Yee wrote both words and music to this new, country-style musical and he also plays one of the two lead roles in what felt Saturday night like a very promising work in progress. “Lucy and Charlie’s Honeymoon” is a Bonnie and Clyde, or maybe Thelma and Louise, caper story with the added theme that both protagonists are Asian American and thus their every outlawish transgression is freighted with their desire not to fall into the “model minority” stereotype.

The pair of maverick newlyweds (Aurora Adachi-Winter plays Lucy) don’t want to be doctors or some other fate pushed by their elders, represented here by Grandma (Wai Ching Ho): They want to (gently) rob fast food joints, party on and roar across America like Route 66 honky-tonk fans, figuring out what it means to be an American.

But these are moralistic times in nonprofit theater and Yee’s heroes aren’t just pleasure-loving deviants who can sing: they run right into a scheme wherein a maid company is trafficking Chinese immigrants, including Bao (Harmony Zhang), and we wonder if Lucy and Charlie can save the day from Gabriel (Matt Bittner) and Martin (Doug Pawlik). Meanwhile, two security officers, Feinberg (Mary Williamson) and Peter (the excellent Rammel Chan) are on their trail and Peter happens to be Charlie’s own brother.

This is often funny material and many in the opening-night audience had a blast, clearly happy with being given permission to enjoy a rollicking show about outlaws with so many references to identity politics. Too many, in my view. This show busts stereotypes by being itself; we get it and we like it. It does not need to keep telling us about the virtue of what it is doing.

I’d argue the show would be much better at 90 tight minutes, instead of a two-act with a lot of air and B-grade material that it could lose. And although I didn’t see a musical director credited in the program to director Amanda Dehnert’s uneven production, the piece surely needs one and, frankly, at least a couple more truly legit singers in a cast that also plays instruments.

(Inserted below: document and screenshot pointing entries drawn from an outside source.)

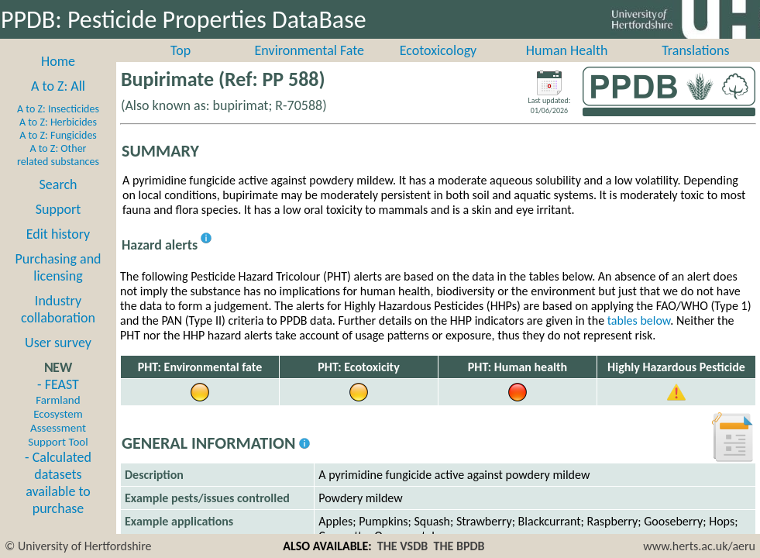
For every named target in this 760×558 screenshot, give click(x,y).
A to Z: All (58, 86)
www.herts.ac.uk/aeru (699, 546)
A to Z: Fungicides (58, 135)
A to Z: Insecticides (58, 108)
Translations (695, 50)
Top (180, 50)
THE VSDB (402, 546)
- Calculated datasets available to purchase (58, 483)
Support (58, 209)
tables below (639, 320)
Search (58, 184)
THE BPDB (458, 546)
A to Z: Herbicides (58, 122)
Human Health (567, 50)
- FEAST (58, 412)
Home (58, 61)
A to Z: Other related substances (58, 155)
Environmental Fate (309, 50)
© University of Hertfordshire (78, 546)
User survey (58, 342)
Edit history (58, 234)
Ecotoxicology (438, 50)
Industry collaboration (58, 309)
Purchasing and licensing (58, 267)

Most importantly, though, the show’s intentionally campy tone cannot be allowed to so often run roughshod through truth: We have to believe in where and why the guns are waving, what the characters are doing and there are times when Yee goes for the prurient laugh at the expense of what he’s previously told us about that particular personality. And, yes, if you are going to say “we went viral,” it takes a second or two to really look at your phone first.

All of that stuff, though, is pretty easy to fix with more care and far more attention to detail. Make no mistake: Yee is a whopping talent and some of his comedic scenarios (especially those involving brother Peter) get waves of laughter, not least because he knows how to write great roles. The gestalt is fresh, the set from Yu Shibagaki is a work of art itself, Adachi-Winter’s Lucy is a powerhouse of energy and verve, Zhang’s Bao helps the piece belatedly kick in some pivotal emotional engagement, and this genre needs precisely this kind of updating, with a more commercial vibe than “Cambodian Rock Band.”

Yee should keep working. He has something here that could be a funky off-Broadway type.

Chris Jones is a Tribune critic.

cjones5@chicagotribune.com

Review: “Lucy and Charlie’s Honeymoon” (3 stars)

When: Through July 16

Where: Lookingglass Theatre at Water Tower Water Works, 821 N. Michigan Ave.